Agora a polémica regressa a este palco com a escolha do actor Joseph Fiennes para o papel de Michael Jackson na série "Elizabeth, Michael e Marlon" da Sky Arts, que conta a história de uma viagem de carro realizada pelo cantor afro-americano, Elizabeth Taylor e Marlon Brando entre Nova Iorque e Ohio a seguir aos ataques de 11 de Setembro de 2001. Stockard Channing representará nesta comédia televisiva Elizabeth Taylor e Brian Cox faz o papel de Marlon Brando.

Questionada sobre a escolha do elenco, a Sky Arts respondeu que "dá liberdade criativa aos produtores para escolher o elenco, dentro dos parâmetros de diversidade determinados [pela produtora]", cita a Variety.

Numa entrevista ao Entertainment Tonight, Fiennes mostrou-se surpreendido com a escolha, mas notou que "[Jackson] tinha definitivamente um problema – um problema de pigmentação – e isso é algo em que acredito. Ele tinha um tom de pele provavelmente mais próximo do meu do que do seu tom de pele original".

A somar a este episódio está a escolha, há duas semanas, do actor Charlie Hunnam para o papel do traficante de droga mexicano Edgar Valdez Vilarreal numa série sobre senhores da droga americanos.  O produtor Vincent Newman defendeu a decisão com o argumento de que Vilarreal era conhecido como "La Barbie", graças ao seu cabelo louro e pele clara, conta a Variety.

Independentemente das justificações em qualquer um dos casos, isto veio reacender a polémica sobre a pluralidade na indústria cinematográfica.
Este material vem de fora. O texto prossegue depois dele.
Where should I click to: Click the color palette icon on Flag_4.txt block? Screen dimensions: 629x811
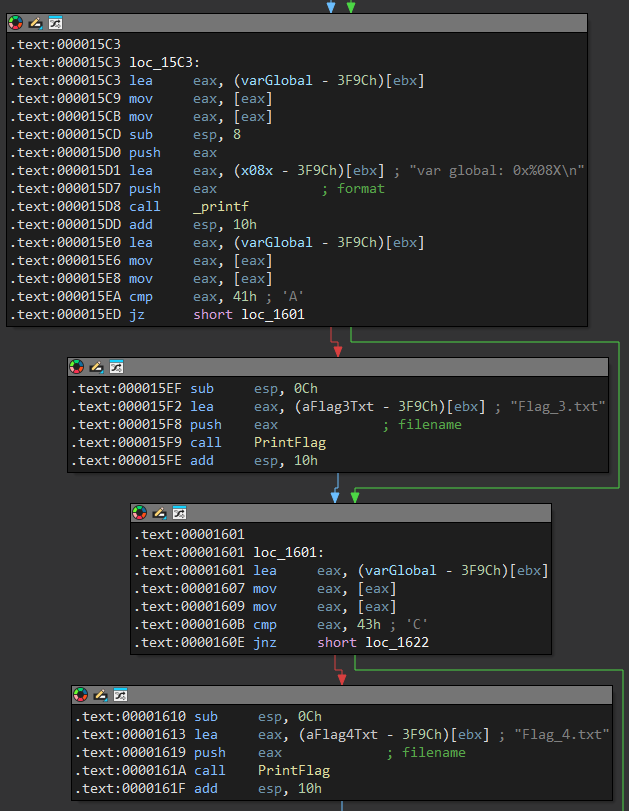coord(81,695)
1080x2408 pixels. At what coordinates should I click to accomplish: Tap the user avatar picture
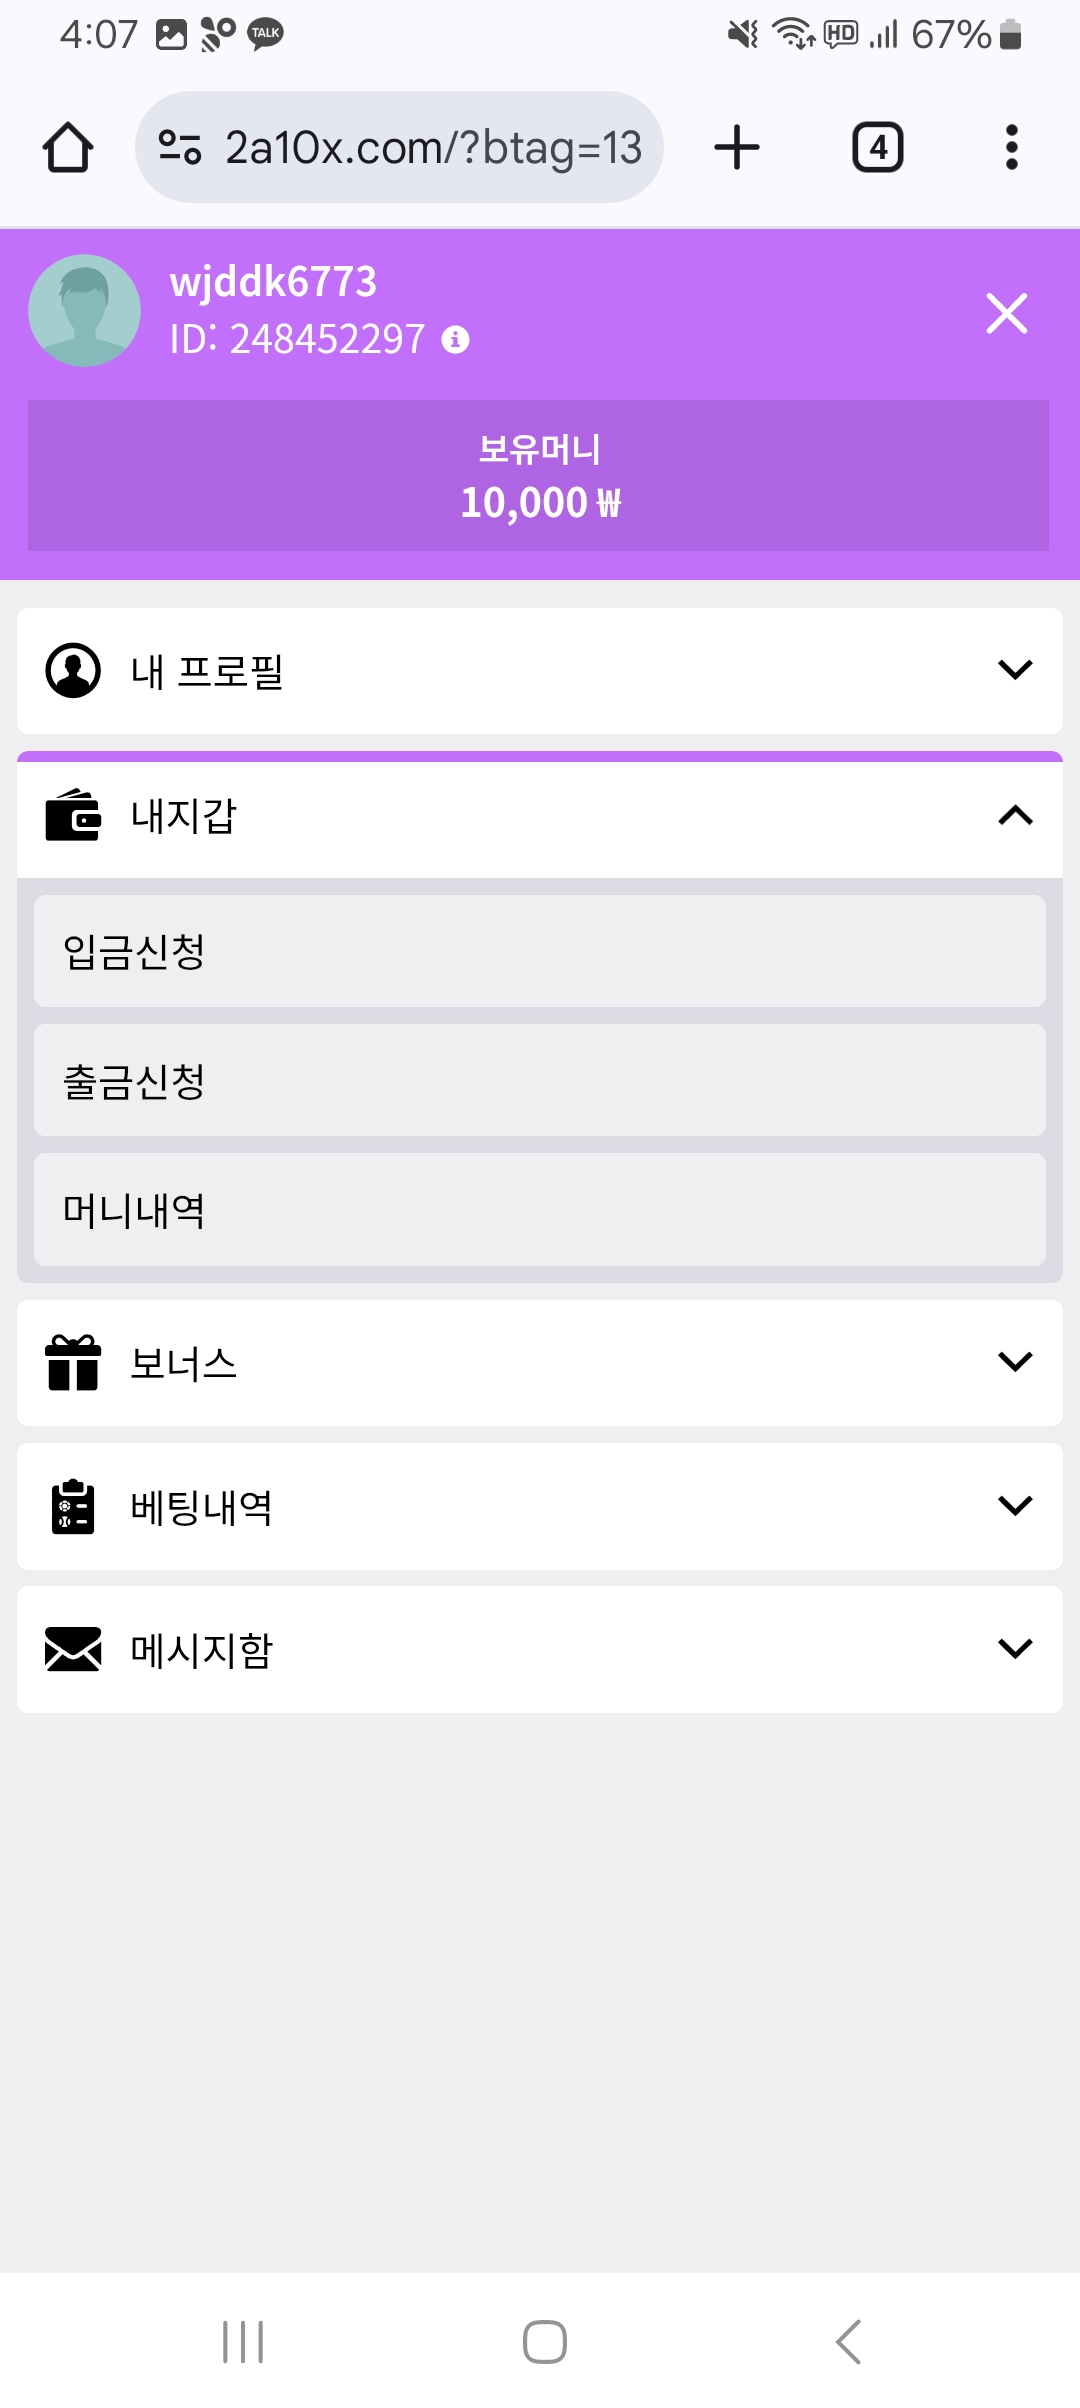84,311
A realizadora Lexi Alexander escreveu no twitter que "o facto dos anúncios branqueados de Fiennes e Hunnam acontecerem durante a campanha #OscarsSoWhite diz muito".

O actor Orlando Jones optou pela ironia ao escrever na rede social está "totalmente de acordo com Fiennes no papel de Michael Jackson se, e só se, Angela Basset fizer o papel de Elizabeth Taylor".

O actor Richard Lawson diz que "se Joseph Finnes vai fazer o papel de Michael Jackson, é apenas justo que Gwyneth Paltrow faça o papel de Macaulay Culkin".